Da qualche anno, nella musica di nuova produzione è sempre più difficile, ormai quasi impossibile, trovare la presenza di ragioni critiche. Quel poco di musica nuova che tuttavia nei nostri tempi s’incontra mostra una diffusa sudditanza al mercato e all’intrattenimento. Nozze felici tra produttori e consumatori se quel che esce è già best seller ancor prima di aver venduto una copia. Ciò a prescindere da tipologie di genere e/o stilistiche. Solo produzioni per quel po’ di pubblico detto «di nicchia» presentano qualcosa che a volte dà l’impressione di essere nutrito da ragioni critiche, ma per lo più è la distrazione di un attimo. Quanto al repertorio, si sa che è un insieme che l’abitudine a volte anche secolare degrada da ruoli di intervento a psico-godimenti. La cosa che vale non solo per Bach e Gounod, ma anche per i generi che al di là dei testi vivono di performance, le quali danno vita a «opere interpretative», a mood di genere che hanno uno stile nel presentarsi che solo in parte è musica e per il resto è moda.

La musica critica è quasi sparita, con la critica, come la critica. AngelicA nel suo 26° Maggio appena conclusosi, ha inserito un concerto del MEV, Musica Elettronica Viva, resuscitando dagli anni Sessanta e Settanta qualcosa che quasi non ha più richiesta, un aspetto della musica quasi abbandonato, ovvero l’improvvisazione. Anche nel jazz se ne parla ancora, occasionalmente e in generale a sproposito, confondendola col suonare sciolto per luoghi comuni.

Col MEV, sul palcoscenico del Sanleonardo c’erano tre signori ottuagenari, Alvin Curran, Frederic Rzewski e Richard Teitelbaum chiamati all’occasione a implementare la musica magrolina di Paoline Oliveros. Per la generalità del pubblico sono dei carneadi, salvo forse Rzewki per le sue variazioni su El Pueblo unido, ma gli altri due non accedono al minimo di popolarità. Al concerto c’era però una buona presenza «di nicchia».

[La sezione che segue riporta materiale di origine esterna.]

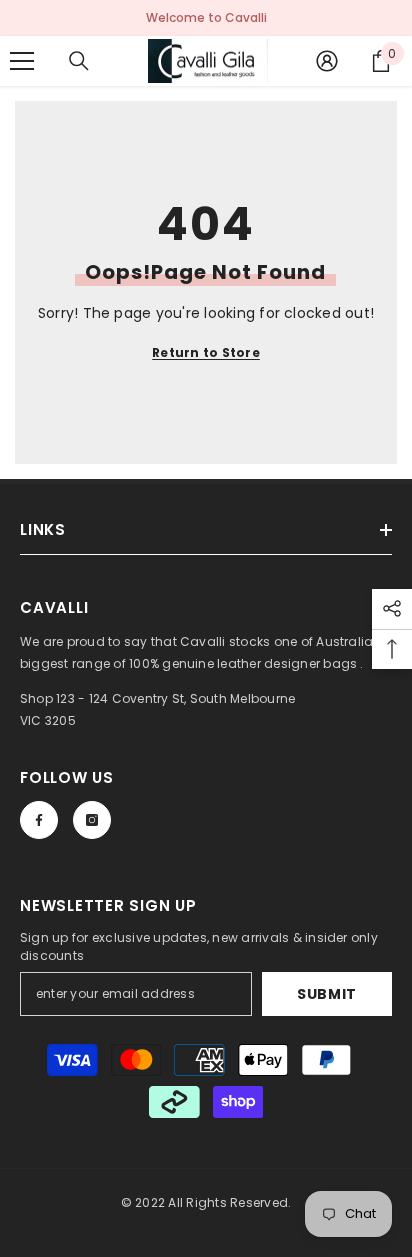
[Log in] (327, 61)
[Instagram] (92, 820)
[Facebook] (39, 820)
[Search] (79, 61)
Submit (327, 994)
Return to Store (206, 352)
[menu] (22, 61)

Con loro l’improvvisazione è veramente tale, a iniziare dal quantum della partecipazione. Quello che di certo ha suonato di più è stato Curran con tastiere elettroniche; Rzewski s’è molto rilassato davanti al corpo del suo pianoforte a coda. Teitelbaum mai negli anni l’abbiamo visto davanti a una tastiera e lo ricordiamo ancora, nei Sessanta, intento a manipolare i comandi di un Moog che era un cubo nero di un 40 cm. di lato. L’ordine delle cose nasce per loro dalla spontaneità di lunghi percorsi svolti assieme: oggi sembra come depressa dal «surrealismo» della vita americana col sisma che ha eruttato Trump. C’è chi ride divertito dal suo comico modello, non Rzewski e Curran preoccupati perché «egli potrà comandare l’atomica». Ma la loro ragnatela di suono pensato continuerà, si spera, anche se i capitalisti e i loro politici volgari continueranno a minacciare il mondo.